I previously wrote about my Rogers ancestry for the prompt “12” in 2019. [1] I also wrote about my Byrd ancestry for the prompt “I’d Like to Meet” in 2019. [2] I believed these two lines came together when John Rogers, 1680-1768, married Mary Byrd, 1683-1748, in 1716. [3, 4]

John Rogers was a 3x great-grandson, and namesake, of John Rogers, the Martyr, 1506-1555. The Rogers were a family with strong, Protestant, religious views and certainly anti-royalist, anti-Catholic and probably anti-Church of England.
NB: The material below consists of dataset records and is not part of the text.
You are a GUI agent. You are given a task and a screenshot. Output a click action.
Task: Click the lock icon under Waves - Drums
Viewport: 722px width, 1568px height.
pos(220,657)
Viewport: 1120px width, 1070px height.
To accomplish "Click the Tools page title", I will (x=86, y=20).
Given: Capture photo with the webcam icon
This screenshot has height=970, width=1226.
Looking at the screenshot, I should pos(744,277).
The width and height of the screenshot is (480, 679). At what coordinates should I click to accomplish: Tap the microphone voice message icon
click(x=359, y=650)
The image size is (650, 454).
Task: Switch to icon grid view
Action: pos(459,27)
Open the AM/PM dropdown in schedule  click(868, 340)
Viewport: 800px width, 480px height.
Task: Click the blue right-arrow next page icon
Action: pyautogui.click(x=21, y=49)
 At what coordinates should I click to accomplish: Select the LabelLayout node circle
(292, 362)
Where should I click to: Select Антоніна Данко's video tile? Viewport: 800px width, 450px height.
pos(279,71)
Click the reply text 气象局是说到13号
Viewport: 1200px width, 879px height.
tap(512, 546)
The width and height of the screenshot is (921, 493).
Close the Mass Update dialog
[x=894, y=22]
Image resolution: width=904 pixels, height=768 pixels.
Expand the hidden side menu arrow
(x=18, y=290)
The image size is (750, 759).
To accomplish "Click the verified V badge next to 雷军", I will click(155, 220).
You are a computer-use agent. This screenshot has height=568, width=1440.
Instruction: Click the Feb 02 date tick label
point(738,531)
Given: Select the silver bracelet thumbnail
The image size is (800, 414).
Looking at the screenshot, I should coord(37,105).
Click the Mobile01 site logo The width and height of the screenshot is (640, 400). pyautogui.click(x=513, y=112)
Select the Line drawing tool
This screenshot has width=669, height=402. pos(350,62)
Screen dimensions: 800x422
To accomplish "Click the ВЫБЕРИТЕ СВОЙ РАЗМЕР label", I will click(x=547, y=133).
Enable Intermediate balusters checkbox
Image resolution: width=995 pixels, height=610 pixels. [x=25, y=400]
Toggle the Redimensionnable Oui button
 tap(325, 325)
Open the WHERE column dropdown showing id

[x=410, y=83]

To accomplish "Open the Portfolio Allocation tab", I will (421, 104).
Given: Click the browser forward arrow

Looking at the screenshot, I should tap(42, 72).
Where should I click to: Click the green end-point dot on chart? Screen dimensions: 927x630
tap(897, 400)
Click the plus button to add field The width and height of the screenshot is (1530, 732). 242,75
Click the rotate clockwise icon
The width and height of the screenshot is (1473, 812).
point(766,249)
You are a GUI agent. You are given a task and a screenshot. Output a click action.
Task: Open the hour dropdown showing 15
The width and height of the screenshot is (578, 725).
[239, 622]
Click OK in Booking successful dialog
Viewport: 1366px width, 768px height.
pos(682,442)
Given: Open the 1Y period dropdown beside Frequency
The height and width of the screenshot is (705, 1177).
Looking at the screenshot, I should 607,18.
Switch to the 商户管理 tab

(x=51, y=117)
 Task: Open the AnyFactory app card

Mary Byrd was the daughter of William Byrd, 1652-1704, of Westover, VA. A well known, wealthy planter in Colonial Virginia. He, and his wife, were also royalists and some of their descendants were Tories during the American Revolution. I could not understand what would cause Mary Byrd to marry into a family that seemed antithetical to her own. This is why I thought she made a good subject for this week’s prompt.

These are many of the surnames in my family tree

New Information

I had accepted Mary Byrd into my family tree through statements on old applications to the Sons of the American Revolution organization. These applications do not include primary sources. There are also lineage books that include statements connecting Mary Byrd to John Rogers. But, again, they do not include primary source records.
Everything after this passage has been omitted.